The cooperation is continuing between the United States and Russia despite the tensions over Ukraine invasion. Mark Vande Hei - the US astronaut who has created a new American record for longest stay in space - will come home on a Russian Soyuz spacecraft.
The Russian vessel will touch down in Kazakhstan, the BBC reported. Apart from Vande Hei, two Russian astronauts will also be brought back to Earth.
"I can tell you for sure Mark is coming home... We are in communication with our Russian colleagues. There's no fuzz on that," Joel Montalbano, NASA's International Space Station (ISS) programme manager told the BBC.

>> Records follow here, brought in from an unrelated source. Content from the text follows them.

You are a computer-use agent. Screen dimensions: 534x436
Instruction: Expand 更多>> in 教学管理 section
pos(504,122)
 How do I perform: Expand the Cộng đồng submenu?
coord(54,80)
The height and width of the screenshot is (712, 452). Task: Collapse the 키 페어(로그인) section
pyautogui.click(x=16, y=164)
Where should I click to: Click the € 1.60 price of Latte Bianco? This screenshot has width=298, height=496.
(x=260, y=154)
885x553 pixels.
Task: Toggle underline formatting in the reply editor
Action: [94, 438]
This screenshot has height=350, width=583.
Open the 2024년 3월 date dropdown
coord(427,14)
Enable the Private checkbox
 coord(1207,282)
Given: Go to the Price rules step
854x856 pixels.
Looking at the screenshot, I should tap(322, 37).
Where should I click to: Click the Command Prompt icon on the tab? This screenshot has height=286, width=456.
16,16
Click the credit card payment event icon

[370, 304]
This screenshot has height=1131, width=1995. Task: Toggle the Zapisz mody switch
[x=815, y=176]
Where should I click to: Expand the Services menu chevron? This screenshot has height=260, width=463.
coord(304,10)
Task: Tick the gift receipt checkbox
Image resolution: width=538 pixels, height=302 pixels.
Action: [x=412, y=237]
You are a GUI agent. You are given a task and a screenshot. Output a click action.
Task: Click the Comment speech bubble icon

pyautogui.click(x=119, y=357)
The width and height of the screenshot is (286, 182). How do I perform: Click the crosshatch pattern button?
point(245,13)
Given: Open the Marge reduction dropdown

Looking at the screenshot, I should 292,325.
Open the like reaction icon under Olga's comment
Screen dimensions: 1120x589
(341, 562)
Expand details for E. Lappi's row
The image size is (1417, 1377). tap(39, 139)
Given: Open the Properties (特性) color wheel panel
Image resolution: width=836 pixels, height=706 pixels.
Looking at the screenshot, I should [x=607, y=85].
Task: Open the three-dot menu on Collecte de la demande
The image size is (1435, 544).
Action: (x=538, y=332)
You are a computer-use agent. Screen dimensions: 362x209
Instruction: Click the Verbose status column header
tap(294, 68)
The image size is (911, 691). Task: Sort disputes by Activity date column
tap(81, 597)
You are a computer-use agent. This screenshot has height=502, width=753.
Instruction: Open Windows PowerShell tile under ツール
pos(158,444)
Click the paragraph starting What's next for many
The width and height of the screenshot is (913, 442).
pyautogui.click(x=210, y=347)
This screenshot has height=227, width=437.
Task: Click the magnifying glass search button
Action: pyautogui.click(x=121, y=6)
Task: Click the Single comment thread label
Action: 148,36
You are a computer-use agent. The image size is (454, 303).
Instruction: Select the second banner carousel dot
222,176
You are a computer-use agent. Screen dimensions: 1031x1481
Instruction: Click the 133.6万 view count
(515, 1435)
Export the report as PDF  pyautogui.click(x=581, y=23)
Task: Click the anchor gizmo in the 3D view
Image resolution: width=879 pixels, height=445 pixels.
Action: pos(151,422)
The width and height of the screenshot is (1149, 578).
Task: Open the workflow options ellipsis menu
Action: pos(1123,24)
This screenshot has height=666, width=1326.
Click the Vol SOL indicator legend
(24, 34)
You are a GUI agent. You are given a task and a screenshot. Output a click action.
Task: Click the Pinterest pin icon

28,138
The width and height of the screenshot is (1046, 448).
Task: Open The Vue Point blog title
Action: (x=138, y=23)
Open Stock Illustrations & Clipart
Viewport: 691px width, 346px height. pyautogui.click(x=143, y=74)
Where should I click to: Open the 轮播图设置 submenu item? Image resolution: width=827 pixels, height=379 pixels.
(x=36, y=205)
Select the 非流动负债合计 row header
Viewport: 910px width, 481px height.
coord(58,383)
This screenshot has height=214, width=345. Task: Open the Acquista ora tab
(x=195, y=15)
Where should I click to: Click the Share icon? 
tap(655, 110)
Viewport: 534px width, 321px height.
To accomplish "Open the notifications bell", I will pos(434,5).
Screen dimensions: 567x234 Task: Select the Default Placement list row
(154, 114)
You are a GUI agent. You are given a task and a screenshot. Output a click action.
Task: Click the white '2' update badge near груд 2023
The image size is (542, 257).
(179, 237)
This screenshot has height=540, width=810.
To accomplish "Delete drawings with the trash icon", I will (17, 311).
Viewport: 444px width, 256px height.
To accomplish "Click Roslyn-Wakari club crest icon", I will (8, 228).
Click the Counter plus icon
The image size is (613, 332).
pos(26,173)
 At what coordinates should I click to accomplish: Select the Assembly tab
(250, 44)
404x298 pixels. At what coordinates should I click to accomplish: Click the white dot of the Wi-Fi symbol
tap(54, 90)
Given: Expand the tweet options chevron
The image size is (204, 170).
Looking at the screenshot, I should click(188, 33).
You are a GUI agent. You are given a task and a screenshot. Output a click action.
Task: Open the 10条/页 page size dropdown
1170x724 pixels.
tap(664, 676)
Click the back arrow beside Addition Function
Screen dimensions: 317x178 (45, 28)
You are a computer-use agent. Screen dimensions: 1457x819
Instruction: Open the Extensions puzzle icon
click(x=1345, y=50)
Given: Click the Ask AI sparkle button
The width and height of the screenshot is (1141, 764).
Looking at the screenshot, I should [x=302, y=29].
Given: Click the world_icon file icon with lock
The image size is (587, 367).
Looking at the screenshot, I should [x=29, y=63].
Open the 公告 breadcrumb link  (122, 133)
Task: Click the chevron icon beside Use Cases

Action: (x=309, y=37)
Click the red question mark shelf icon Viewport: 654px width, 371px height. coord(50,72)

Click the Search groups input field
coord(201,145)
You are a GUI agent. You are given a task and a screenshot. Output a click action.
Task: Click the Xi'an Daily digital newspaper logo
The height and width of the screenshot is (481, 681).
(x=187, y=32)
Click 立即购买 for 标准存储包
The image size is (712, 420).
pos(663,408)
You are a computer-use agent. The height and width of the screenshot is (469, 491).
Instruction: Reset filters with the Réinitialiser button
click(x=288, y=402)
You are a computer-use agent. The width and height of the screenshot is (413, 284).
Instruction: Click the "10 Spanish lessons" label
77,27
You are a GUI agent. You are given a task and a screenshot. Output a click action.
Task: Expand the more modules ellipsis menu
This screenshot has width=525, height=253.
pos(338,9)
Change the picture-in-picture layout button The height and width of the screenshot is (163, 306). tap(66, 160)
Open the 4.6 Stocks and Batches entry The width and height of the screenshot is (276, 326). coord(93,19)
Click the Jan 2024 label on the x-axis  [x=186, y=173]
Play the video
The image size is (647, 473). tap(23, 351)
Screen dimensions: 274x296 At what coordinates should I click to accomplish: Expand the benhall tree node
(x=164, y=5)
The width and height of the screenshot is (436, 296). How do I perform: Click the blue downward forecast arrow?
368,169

The top space scientist said the astronauts are aware of what is happening on Earth, but still work as a team.
The development is as per the International Space Law which makes it mandatory for astronauts from all nations to provide “all possible help to astronauts when needed, including emergency landing in a foreign country or at sea”.
The Outer Space Treaty, which established the International Space Law, was signed in 1967. It says that space activities are for the benefit of all nations, and any country is free to explore orbit and beyond. The treaty also clarifies that there is no claim for sovereignty in space; no nation can “own” space, the Moon or any other body.
Vande Hei has already broken the US single spaceflight record of 340 days and is ready to come back home now. The world record of continuous stay of 438 in space belongs to Russia.
The Soyuz capsule carrying Vande Hei, and Roscosmos cosmonauts Oleg Novitsky and Pyotr Dubrov, docked at the ISS in April last year.
Under the space cooperation, the US controls power and life support aboard the ISS, while Russia controls other things, such as propulsion.